DESCRIPTION OF THE TASK: It is required that the lines from the top of the listing through the line with "The image size is (1475, 812)." be reproduced exactly, excluding pictures.

WORKING DATA:
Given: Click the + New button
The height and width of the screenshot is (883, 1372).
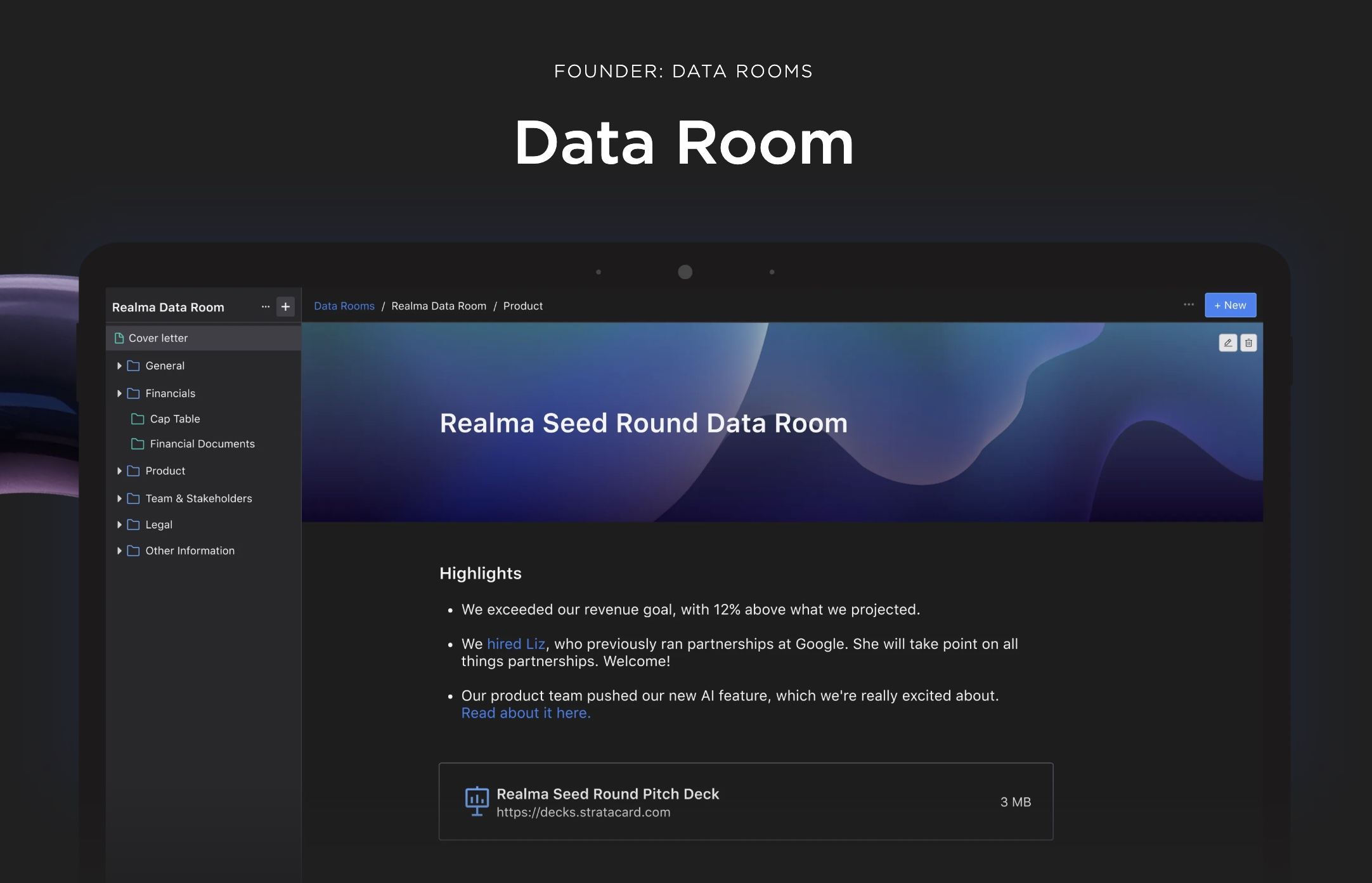Looking at the screenshot, I should point(1230,305).
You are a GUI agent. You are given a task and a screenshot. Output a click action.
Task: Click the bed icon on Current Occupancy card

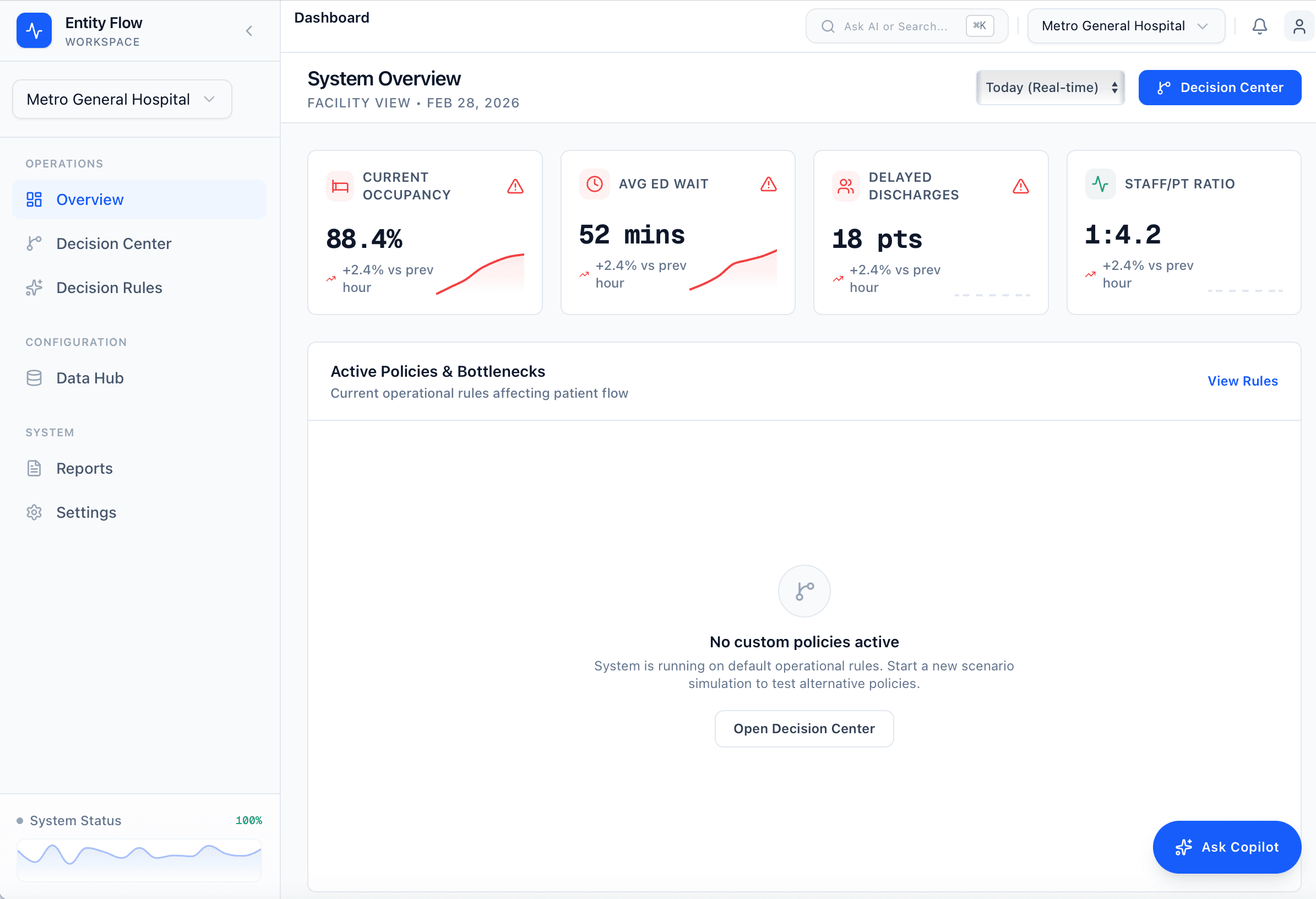coord(340,186)
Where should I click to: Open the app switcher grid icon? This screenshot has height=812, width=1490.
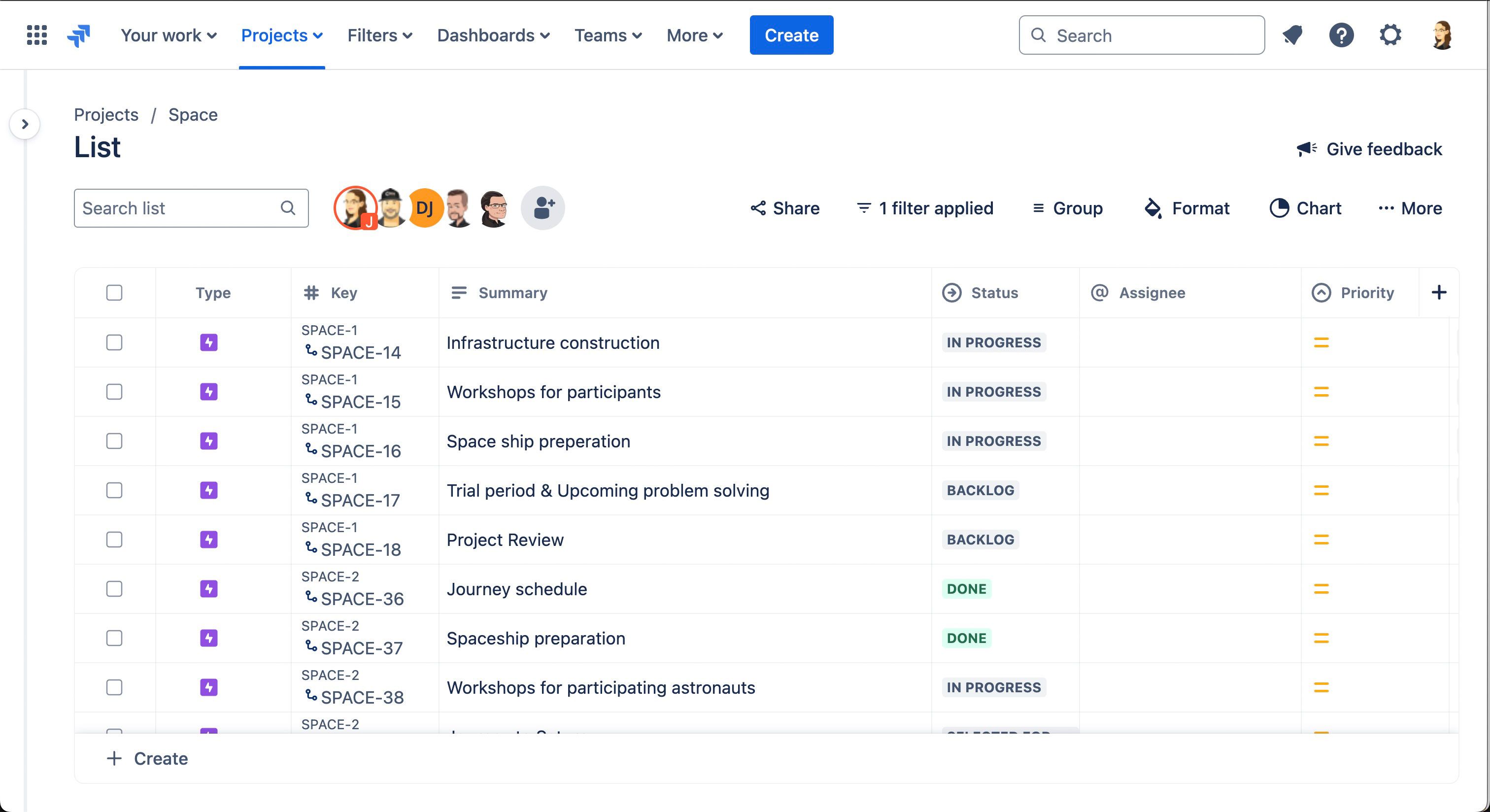click(x=36, y=35)
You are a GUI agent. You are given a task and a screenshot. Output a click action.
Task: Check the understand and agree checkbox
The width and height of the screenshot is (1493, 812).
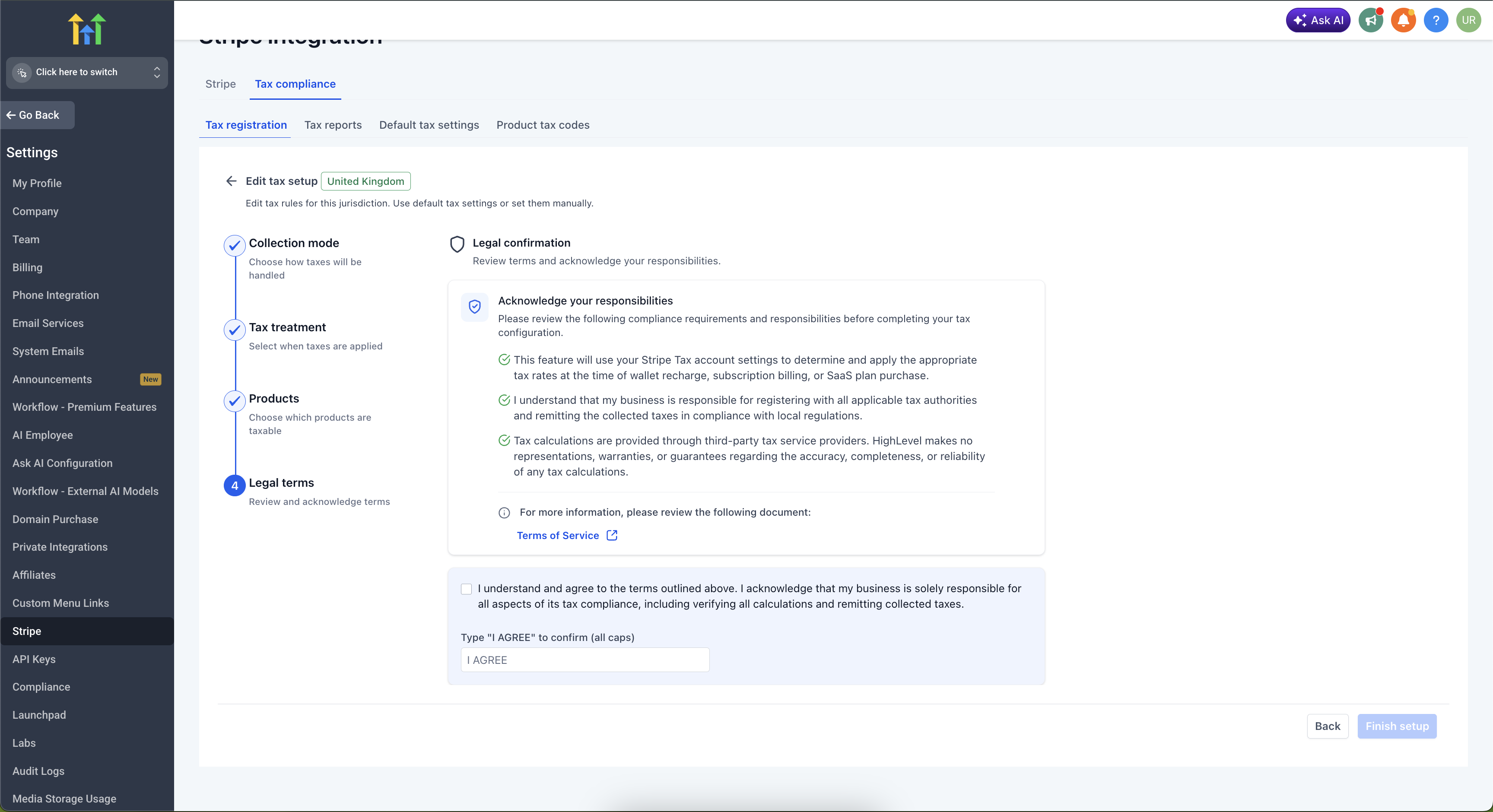click(x=467, y=590)
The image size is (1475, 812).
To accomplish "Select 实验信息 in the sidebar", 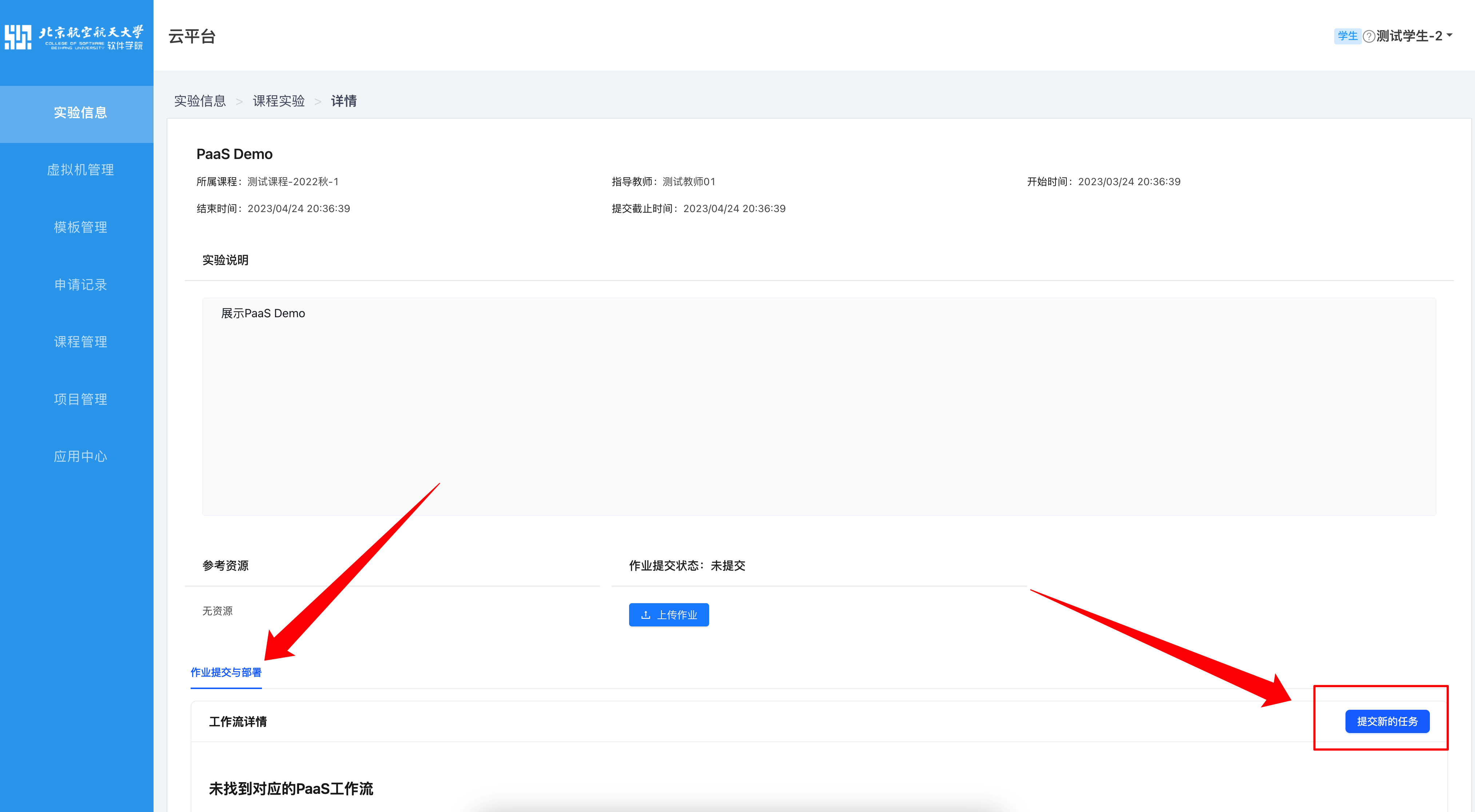I will [x=80, y=113].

RESPONSE TO THE TASK:
Given: Click the + New button
The height and width of the screenshot is (883, 1372).
Looking at the screenshot, I should point(1230,305).
You are a GUI agent. You are given a task and a screenshot. Output a click action.
Task: Click the bed icon on Current Occupancy card

coord(340,186)
Where should I click to: Open the app switcher grid icon? This screenshot has height=812, width=1490.
click(x=36, y=35)
You are a GUI agent. You are given a task and a screenshot. Output a click action.
Task: Check the understand and agree checkbox
The width and height of the screenshot is (1493, 812).
click(x=467, y=590)
The image size is (1475, 812).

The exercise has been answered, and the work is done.